Reproduce the entries below word for word, from the first line through the line containing "click(x=96, y=44)", both included.

>> START

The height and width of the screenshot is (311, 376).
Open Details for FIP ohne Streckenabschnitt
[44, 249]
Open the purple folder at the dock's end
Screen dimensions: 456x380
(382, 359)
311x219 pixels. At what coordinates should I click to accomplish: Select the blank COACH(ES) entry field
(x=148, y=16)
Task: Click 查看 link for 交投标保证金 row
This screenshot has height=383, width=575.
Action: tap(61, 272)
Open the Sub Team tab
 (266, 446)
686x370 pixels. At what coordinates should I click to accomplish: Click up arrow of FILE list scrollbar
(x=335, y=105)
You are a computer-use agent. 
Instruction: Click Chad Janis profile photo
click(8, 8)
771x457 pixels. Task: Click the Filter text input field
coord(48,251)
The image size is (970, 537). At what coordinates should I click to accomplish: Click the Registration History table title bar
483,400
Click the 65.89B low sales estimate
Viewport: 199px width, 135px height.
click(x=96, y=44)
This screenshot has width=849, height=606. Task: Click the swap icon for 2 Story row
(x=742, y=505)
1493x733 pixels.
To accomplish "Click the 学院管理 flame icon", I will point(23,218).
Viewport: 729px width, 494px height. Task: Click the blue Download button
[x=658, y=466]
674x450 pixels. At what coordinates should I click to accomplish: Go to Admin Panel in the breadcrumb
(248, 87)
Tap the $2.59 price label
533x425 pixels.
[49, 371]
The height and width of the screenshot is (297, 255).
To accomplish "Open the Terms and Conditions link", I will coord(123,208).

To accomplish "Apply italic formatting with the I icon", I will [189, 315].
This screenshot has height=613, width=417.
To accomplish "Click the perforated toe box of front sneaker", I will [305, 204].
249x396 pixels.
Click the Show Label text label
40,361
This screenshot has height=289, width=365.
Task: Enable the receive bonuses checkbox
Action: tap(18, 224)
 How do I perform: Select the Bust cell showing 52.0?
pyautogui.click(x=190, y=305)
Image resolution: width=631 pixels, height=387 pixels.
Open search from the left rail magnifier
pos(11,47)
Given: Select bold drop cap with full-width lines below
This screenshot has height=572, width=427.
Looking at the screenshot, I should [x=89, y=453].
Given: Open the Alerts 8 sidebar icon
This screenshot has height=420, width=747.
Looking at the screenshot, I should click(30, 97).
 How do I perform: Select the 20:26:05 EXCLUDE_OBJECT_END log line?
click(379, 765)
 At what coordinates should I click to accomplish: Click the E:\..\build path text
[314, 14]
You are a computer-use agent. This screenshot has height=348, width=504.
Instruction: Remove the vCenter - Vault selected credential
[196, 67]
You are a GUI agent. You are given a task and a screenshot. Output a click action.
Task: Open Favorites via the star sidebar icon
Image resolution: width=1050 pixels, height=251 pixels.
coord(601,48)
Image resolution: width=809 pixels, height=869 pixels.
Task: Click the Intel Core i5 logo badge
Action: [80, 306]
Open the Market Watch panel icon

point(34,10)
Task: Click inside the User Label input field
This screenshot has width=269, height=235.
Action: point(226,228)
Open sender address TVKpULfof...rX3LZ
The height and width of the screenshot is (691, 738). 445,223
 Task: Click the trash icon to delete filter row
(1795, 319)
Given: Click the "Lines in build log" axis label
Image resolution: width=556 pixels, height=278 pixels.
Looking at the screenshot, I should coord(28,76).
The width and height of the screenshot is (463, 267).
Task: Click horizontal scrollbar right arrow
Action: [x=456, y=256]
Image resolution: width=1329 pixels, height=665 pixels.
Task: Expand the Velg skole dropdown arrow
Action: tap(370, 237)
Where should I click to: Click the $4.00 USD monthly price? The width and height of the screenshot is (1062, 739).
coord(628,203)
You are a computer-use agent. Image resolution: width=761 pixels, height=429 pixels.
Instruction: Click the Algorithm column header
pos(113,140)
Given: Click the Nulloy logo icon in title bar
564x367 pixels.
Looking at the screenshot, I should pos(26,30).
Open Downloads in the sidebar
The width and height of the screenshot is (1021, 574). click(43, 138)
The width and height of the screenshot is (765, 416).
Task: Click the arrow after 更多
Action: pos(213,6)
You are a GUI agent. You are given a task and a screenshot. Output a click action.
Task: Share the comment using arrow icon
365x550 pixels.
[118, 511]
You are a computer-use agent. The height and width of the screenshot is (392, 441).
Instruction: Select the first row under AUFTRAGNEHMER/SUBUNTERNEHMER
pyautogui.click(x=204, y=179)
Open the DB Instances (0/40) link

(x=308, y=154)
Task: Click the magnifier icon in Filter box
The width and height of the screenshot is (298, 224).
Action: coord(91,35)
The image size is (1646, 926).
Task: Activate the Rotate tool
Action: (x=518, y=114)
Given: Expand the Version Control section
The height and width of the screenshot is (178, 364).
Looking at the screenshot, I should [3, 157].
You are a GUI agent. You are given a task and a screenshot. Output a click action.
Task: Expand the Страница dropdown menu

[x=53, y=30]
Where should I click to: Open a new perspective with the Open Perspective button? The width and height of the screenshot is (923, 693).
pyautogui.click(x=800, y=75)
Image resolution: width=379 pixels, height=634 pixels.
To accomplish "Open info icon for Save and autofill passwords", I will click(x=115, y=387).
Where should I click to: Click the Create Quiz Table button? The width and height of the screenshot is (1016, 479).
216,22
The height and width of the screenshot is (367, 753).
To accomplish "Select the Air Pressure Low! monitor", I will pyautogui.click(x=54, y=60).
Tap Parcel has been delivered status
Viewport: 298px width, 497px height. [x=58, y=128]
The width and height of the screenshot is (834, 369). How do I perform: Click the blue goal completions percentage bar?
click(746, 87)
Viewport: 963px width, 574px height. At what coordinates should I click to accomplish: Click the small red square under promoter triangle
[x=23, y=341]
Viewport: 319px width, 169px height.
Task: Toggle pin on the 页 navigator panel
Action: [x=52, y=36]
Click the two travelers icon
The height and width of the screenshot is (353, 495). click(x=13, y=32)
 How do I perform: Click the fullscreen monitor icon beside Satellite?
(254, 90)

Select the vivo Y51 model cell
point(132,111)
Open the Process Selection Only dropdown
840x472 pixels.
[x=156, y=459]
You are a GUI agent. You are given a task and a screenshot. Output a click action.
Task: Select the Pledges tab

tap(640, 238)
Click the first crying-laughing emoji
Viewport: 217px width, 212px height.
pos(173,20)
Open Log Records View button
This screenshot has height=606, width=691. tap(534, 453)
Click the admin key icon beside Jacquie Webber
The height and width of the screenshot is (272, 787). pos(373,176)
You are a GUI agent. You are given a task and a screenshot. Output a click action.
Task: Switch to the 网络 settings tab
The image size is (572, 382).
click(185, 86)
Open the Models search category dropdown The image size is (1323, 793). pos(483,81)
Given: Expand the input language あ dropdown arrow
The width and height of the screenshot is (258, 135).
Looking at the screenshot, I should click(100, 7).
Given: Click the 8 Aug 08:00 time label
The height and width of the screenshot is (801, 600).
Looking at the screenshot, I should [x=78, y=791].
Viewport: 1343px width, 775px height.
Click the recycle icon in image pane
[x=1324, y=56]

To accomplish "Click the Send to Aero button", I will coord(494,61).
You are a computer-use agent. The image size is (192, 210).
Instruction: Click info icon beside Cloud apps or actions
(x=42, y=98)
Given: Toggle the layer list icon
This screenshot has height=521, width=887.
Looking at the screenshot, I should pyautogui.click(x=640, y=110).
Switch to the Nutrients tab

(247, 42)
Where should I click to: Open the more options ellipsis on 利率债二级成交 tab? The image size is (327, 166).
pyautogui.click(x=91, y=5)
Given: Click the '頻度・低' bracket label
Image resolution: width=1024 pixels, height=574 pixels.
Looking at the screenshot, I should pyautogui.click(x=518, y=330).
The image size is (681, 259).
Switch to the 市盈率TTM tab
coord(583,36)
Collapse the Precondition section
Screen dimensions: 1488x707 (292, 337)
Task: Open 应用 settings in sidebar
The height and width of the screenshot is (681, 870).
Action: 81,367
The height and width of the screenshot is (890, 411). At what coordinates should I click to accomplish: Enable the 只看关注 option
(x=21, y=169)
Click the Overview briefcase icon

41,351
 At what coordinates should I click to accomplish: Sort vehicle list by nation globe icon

>> END

◆ WRITTEN RESPONSE
The height and width of the screenshot is (311, 376).
Open Details for FIP ohne Streckenabschnitt
[44, 249]
Open the purple folder at the dock's end
Screen dimensions: 456x380
(382, 359)
311x219 pixels. At what coordinates should I click to accomplish: Select the blank COACH(ES) entry field
(x=148, y=16)
Task: Click 查看 link for 交投标保证金 row
This screenshot has height=383, width=575.
Action: tap(61, 272)
Open the Sub Team tab
 (266, 446)
686x370 pixels. At what coordinates should I click to accomplish: Click up arrow of FILE list scrollbar
(x=335, y=105)
You are a computer-use agent. 
Instruction: Click Chad Janis profile photo
click(8, 8)
771x457 pixels. Task: Click the Filter text input field
coord(48,251)
The image size is (970, 537). At what coordinates should I click to accomplish: Click the Registration History table title bar
483,400
Click the 65.89B low sales estimate
Viewport: 199px width, 135px height.
click(x=96, y=44)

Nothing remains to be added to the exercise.